Any pedagogy that moves students toward these objectives is a good one.
The term “Inquiry-guided learning” captures a good deal of what an appropriate pedagogy looks like. This was the term that the Council on Undergraduate Education used in its successful grant application to the Hewlett Foundation, and it has served as the anchoring concept for the Hewlett Initiative. “Inquiry-guided learning” means that the class is conducted by working toward and on questions to which students really want to know the answer. And so faculty devote time, energy and attention to arousing students’ interest and eagerness for answers and directing the students toward them. FYI courses are in the spirit of and responsive to the 1996 position statement adopted by the Council on Undergraduate Education on “Increasing Student Responsibility for, Involvement in, and Commitment to Learning.”

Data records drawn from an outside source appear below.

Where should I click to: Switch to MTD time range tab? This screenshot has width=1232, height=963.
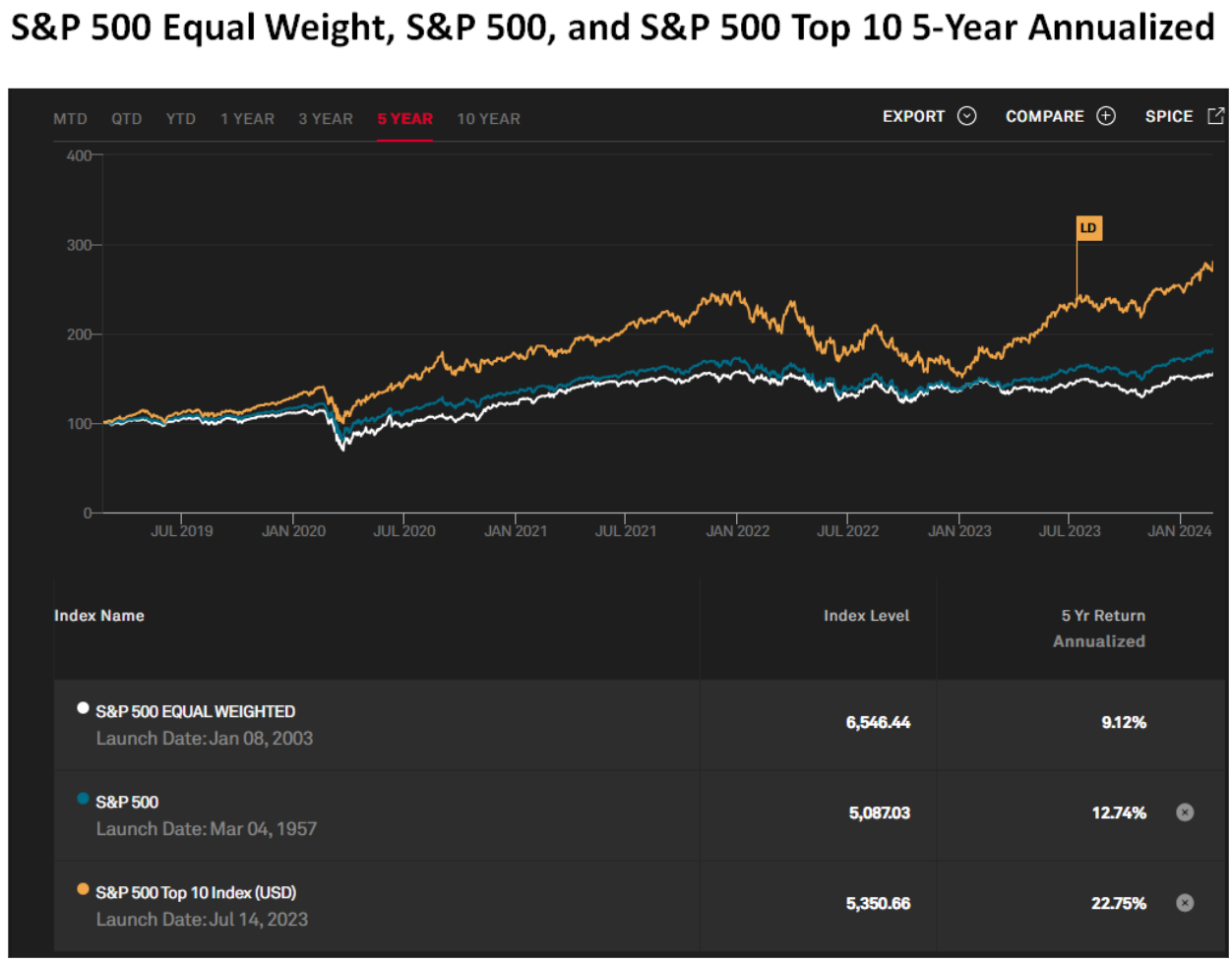[x=70, y=119]
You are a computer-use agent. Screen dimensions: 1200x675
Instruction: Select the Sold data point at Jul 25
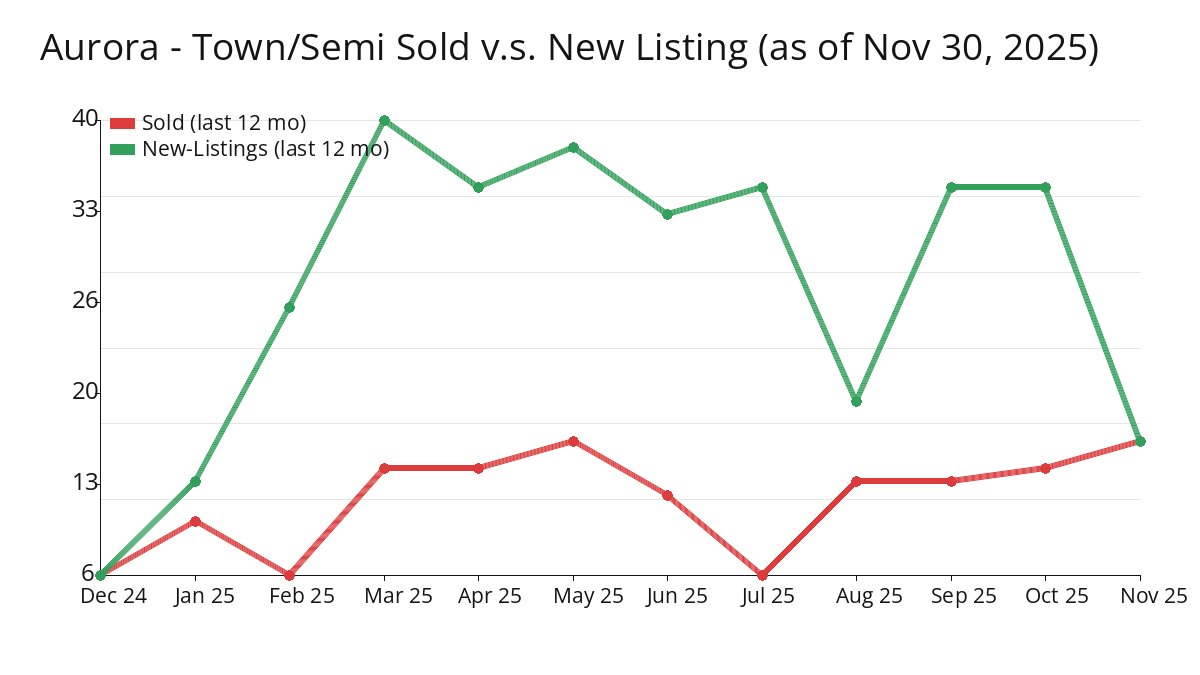[x=762, y=575]
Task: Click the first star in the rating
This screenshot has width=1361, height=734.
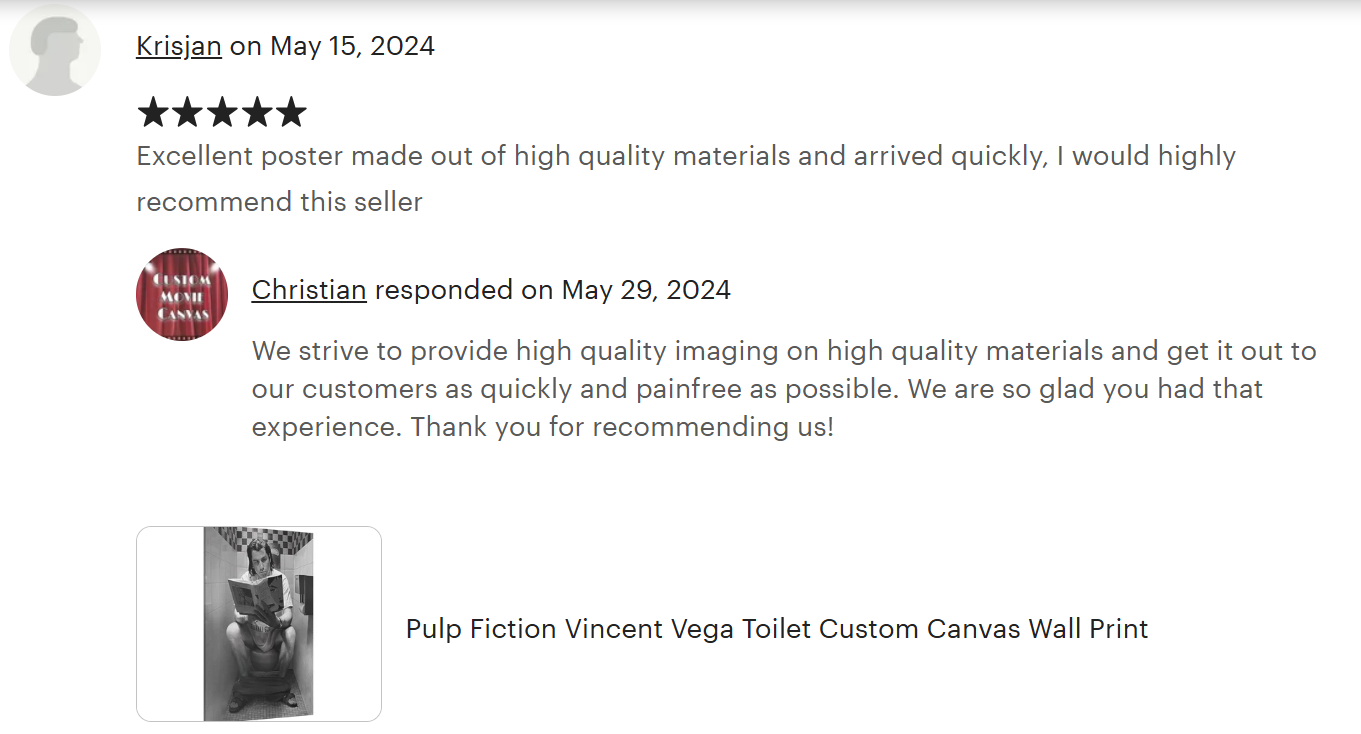Action: tap(153, 113)
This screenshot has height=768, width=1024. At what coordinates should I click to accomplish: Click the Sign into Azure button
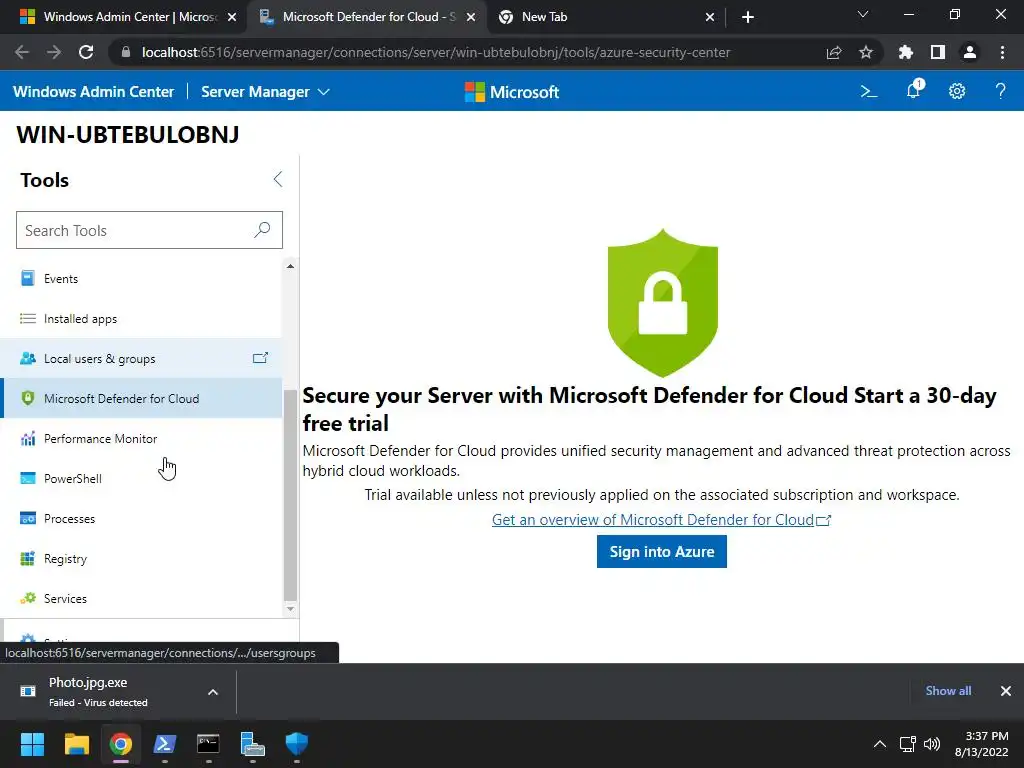click(x=661, y=552)
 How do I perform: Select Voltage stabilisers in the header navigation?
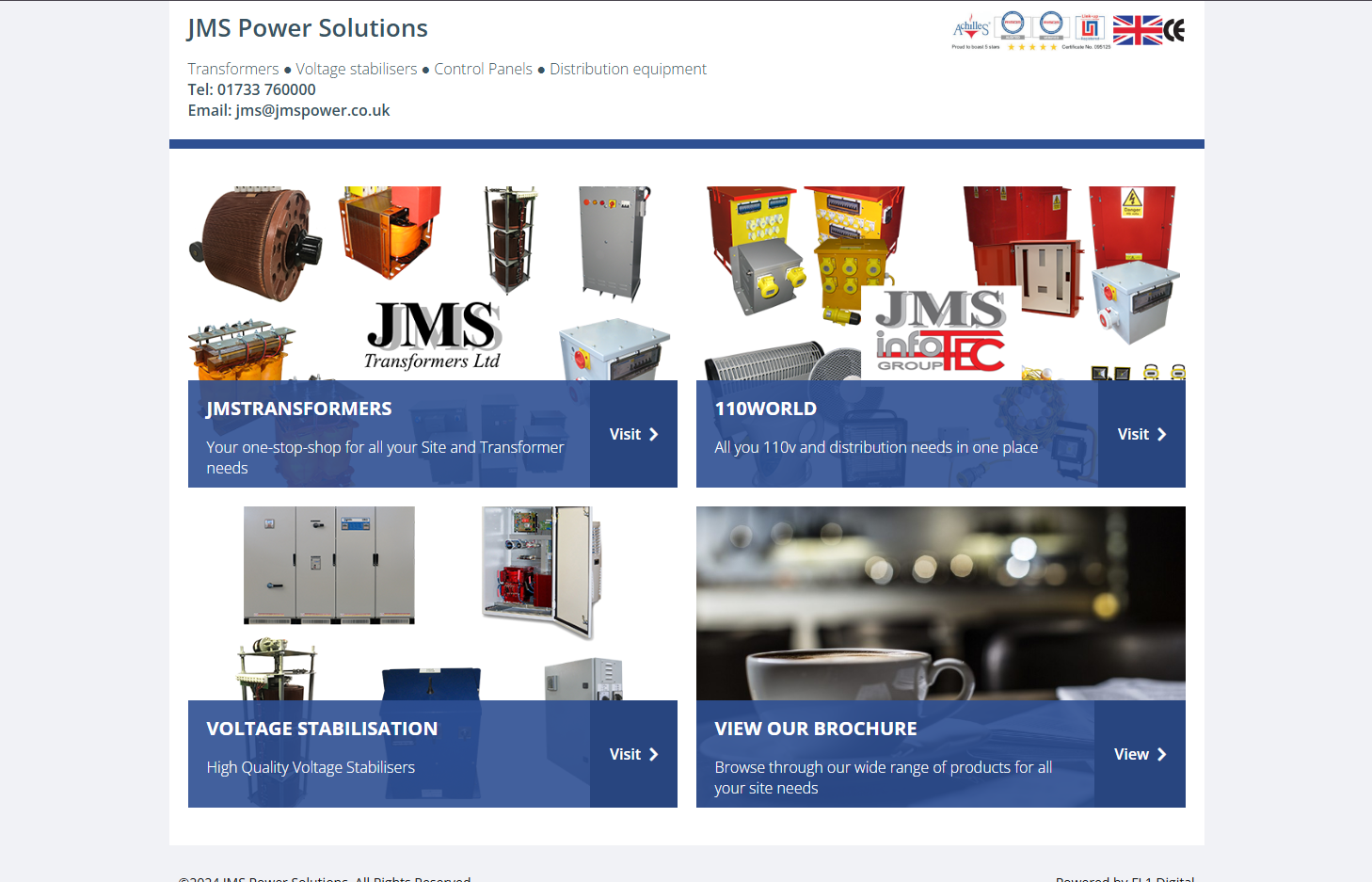[x=356, y=69]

There is no one way to do inquiry-guided learning. What works for one faculty member may not work for others. Some of the possible ways are:
- Strategies listed on the FYI instructor help page
- Use of a challenging text. Student-generated questions about it. Faculty-generated questions on applying it
- Break-out group (task-oriented small group discussions)
- Student reports
- Student journal of observations and questions
- Guest speaker followed by a question-and-answer session
- Use of the language of critical thinking such as “standards of critical thinking;” differences among facts, opinions, judgments
Many faculty combine several of these strategies in every class session. They can also be effectively combined with twenty or thirty minutes of straight lecturing. Students who are developing the habit of asking questions will continue to ask questions during lectures, and lectures themselves can be structured to foster the spirit of inquiry by continuously raising questions, sometimes leaving them temporarily unanswered.